EXERCISE: Could you put the data lines between the line holding "Image resolution: width=1175" and the line holding "[x=167, y=871]", inclusive, into a numbered list, leaving out any blank lines?

──────────────────────────────

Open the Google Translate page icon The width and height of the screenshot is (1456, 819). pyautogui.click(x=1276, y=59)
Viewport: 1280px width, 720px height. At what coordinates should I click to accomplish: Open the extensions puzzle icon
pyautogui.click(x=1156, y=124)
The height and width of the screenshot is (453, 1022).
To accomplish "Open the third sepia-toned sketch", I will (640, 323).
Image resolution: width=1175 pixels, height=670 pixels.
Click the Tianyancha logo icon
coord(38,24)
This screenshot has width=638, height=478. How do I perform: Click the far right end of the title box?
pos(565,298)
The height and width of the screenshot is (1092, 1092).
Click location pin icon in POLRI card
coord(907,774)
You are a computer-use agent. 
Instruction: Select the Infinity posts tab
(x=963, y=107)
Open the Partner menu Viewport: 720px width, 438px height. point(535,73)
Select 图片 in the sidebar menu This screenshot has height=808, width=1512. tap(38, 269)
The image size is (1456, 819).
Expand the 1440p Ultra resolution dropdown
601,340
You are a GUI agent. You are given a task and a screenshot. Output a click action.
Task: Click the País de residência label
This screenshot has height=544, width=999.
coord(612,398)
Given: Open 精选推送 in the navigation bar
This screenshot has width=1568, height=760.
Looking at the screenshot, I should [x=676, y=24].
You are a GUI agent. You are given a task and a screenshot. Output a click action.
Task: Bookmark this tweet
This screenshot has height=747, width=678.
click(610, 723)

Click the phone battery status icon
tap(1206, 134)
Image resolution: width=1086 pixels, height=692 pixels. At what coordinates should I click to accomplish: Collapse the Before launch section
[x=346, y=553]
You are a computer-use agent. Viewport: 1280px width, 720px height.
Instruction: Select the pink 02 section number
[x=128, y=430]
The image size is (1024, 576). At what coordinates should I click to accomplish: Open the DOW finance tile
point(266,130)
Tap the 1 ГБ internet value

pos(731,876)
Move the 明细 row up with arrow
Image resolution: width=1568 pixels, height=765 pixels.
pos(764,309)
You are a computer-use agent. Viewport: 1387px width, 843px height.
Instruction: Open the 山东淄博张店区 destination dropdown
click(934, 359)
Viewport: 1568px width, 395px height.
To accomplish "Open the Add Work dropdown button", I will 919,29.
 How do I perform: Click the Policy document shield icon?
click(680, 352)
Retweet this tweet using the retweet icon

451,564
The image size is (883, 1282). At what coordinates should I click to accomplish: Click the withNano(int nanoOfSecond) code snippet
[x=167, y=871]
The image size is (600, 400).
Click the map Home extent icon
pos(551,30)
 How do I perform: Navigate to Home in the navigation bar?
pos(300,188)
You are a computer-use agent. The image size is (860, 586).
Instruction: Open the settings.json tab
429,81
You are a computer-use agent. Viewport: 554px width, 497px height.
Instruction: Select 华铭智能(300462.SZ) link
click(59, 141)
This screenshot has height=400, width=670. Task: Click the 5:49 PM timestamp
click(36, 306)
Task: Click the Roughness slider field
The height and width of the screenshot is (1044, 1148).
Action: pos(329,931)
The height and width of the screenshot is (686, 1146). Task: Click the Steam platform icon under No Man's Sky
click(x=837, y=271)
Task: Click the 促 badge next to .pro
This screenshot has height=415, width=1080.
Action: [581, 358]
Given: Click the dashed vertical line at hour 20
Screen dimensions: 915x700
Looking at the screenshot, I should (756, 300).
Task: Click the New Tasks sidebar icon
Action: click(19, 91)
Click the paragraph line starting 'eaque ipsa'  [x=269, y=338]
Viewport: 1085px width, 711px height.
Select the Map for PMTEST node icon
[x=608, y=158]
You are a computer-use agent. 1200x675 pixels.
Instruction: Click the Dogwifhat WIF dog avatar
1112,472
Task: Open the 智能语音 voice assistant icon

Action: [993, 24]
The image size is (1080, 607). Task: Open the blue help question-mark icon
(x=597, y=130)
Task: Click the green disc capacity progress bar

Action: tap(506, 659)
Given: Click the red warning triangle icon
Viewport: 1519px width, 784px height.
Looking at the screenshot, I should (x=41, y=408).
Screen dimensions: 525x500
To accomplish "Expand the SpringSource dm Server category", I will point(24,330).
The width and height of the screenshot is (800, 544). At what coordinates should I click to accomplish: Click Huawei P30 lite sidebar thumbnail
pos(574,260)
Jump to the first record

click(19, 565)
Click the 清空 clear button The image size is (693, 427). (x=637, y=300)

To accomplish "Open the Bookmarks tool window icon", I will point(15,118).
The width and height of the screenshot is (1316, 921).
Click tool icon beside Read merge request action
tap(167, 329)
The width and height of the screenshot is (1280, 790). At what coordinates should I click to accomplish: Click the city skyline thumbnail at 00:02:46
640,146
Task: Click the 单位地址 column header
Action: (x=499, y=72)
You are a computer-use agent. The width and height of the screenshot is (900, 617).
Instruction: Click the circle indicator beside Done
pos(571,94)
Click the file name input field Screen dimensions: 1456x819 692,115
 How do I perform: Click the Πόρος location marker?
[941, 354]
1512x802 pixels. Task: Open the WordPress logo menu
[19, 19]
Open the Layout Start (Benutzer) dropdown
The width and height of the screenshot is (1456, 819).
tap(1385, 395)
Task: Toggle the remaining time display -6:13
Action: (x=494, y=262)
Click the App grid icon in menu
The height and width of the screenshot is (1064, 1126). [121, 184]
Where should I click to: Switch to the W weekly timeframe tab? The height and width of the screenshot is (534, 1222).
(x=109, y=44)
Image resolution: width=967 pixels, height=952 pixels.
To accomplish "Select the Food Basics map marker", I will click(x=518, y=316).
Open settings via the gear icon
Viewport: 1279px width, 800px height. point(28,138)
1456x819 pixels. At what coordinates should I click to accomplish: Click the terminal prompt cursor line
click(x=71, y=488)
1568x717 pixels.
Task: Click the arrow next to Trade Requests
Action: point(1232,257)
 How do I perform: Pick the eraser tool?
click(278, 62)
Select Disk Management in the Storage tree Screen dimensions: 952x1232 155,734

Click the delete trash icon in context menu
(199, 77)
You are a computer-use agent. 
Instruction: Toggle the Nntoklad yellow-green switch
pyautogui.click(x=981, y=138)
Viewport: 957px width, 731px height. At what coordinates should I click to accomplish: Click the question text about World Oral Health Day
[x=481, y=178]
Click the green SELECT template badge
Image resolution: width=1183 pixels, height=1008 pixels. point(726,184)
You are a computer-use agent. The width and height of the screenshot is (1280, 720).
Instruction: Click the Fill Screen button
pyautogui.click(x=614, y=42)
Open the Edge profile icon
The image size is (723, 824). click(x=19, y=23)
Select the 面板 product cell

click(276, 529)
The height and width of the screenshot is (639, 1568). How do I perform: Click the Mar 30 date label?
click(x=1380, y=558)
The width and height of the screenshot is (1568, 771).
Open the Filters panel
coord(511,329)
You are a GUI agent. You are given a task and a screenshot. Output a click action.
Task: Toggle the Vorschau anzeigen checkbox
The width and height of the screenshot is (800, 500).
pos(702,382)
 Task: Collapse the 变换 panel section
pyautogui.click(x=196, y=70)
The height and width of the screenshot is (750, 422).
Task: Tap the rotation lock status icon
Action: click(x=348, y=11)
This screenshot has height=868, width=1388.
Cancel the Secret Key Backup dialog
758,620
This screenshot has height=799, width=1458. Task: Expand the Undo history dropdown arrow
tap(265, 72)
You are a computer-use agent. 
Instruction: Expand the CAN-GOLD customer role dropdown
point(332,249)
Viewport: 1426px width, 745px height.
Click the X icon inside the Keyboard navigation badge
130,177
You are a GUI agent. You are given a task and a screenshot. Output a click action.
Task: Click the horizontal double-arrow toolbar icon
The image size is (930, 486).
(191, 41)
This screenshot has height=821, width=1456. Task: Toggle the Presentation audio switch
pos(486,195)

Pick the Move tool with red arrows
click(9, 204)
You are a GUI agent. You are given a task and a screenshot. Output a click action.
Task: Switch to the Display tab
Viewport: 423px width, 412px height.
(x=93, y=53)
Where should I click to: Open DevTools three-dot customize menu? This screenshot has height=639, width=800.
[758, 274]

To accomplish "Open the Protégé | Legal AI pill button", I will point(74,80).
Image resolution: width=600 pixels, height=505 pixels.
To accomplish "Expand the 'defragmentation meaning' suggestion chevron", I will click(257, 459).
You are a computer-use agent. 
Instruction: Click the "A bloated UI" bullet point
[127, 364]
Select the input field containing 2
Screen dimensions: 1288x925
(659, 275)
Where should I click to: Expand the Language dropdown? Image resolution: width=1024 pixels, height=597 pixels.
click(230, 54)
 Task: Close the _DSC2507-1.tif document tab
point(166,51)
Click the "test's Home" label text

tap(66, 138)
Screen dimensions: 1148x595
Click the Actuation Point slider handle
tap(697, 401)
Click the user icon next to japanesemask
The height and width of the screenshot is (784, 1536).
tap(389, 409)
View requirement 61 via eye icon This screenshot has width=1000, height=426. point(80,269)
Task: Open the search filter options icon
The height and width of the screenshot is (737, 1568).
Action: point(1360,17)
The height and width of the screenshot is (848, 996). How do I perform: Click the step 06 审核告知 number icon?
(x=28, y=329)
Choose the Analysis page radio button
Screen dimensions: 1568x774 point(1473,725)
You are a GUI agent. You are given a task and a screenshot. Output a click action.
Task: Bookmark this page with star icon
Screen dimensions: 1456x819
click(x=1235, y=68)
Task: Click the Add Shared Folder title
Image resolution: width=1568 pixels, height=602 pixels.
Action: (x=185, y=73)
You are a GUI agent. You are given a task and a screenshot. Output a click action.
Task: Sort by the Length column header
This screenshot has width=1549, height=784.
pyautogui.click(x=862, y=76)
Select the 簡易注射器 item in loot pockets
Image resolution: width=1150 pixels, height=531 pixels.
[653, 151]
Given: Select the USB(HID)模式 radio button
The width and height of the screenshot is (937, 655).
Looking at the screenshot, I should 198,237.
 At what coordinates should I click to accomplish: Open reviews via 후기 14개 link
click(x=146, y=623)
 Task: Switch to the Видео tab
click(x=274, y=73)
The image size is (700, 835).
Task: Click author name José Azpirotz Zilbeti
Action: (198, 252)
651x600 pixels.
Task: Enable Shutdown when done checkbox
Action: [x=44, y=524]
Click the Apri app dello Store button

──────────────────────────────

FULL RESPONSE:
1. Image resolution: width=1175 pixels, height=670 pixels.
2. Click the Tianyancha logo icon
3. coord(38,24)
4. This screenshot has width=638, height=478. How do I perform: Click the far right end of the title box?
5. pos(565,298)
6. The height and width of the screenshot is (1092, 1092).
7. Click location pin icon in POLRI card
8. coord(907,774)
9. You are a computer-use agent. 
10. Instruction: Select the Infinity posts tab
11. (x=963, y=107)
12. Open the Partner menu Viewport: 720px width, 438px height. point(535,73)
13. Select 图片 in the sidebar menu This screenshot has height=808, width=1512. tap(38, 269)
14. The image size is (1456, 819).
15. Expand the 1440p Ultra resolution dropdown
16. 601,340
17. You are a GUI agent. You are given a task and a screenshot. Output a click action.
18. Task: Click the País de residência label
19. This screenshot has height=544, width=999.
20. coord(612,398)
21. Given: Open 精选推送 in the navigation bar
22. This screenshot has width=1568, height=760.
23. Looking at the screenshot, I should [x=676, y=24].
24. You are a GUI agent. You are given a task and a screenshot. Output a click action.
25. Task: Bookmark this tweet
26. This screenshot has height=747, width=678.
27. click(610, 723)
28. Click the phone battery status icon
29. tap(1206, 134)
30. Image resolution: width=1086 pixels, height=692 pixels. At what coordinates should I click to accomplish: Collapse the Before launch section
31. [x=346, y=553]
32. You are a computer-use agent. Viewport: 1280px width, 720px height.
33. Instruction: Select the pink 02 section number
34. [x=128, y=430]
35. The image size is (1024, 576). At what coordinates should I click to accomplish: Open the DOW finance tile
36. point(266,130)
37. Tap the 1 ГБ internet value
38. pos(731,876)
39. Move the 明细 row up with arrow
40. Image resolution: width=1568 pixels, height=765 pixels.
41. pos(764,309)
42. You are a computer-use agent. Viewport: 1387px width, 843px height.
43. Instruction: Open the 山东淄博张店区 destination dropdown
44. click(934, 359)
45. Viewport: 1568px width, 395px height.
46. To accomplish "Open the Add Work dropdown button", I will 919,29.
47.  How do I perform: Click the Policy document shield icon?
48. click(680, 352)
49. Retweet this tweet using the retweet icon
50. 451,564
51. The image size is (883, 1282). At what coordinates should I click to accomplish: Click the withNano(int nanoOfSecond) code snippet
52. [x=167, y=871]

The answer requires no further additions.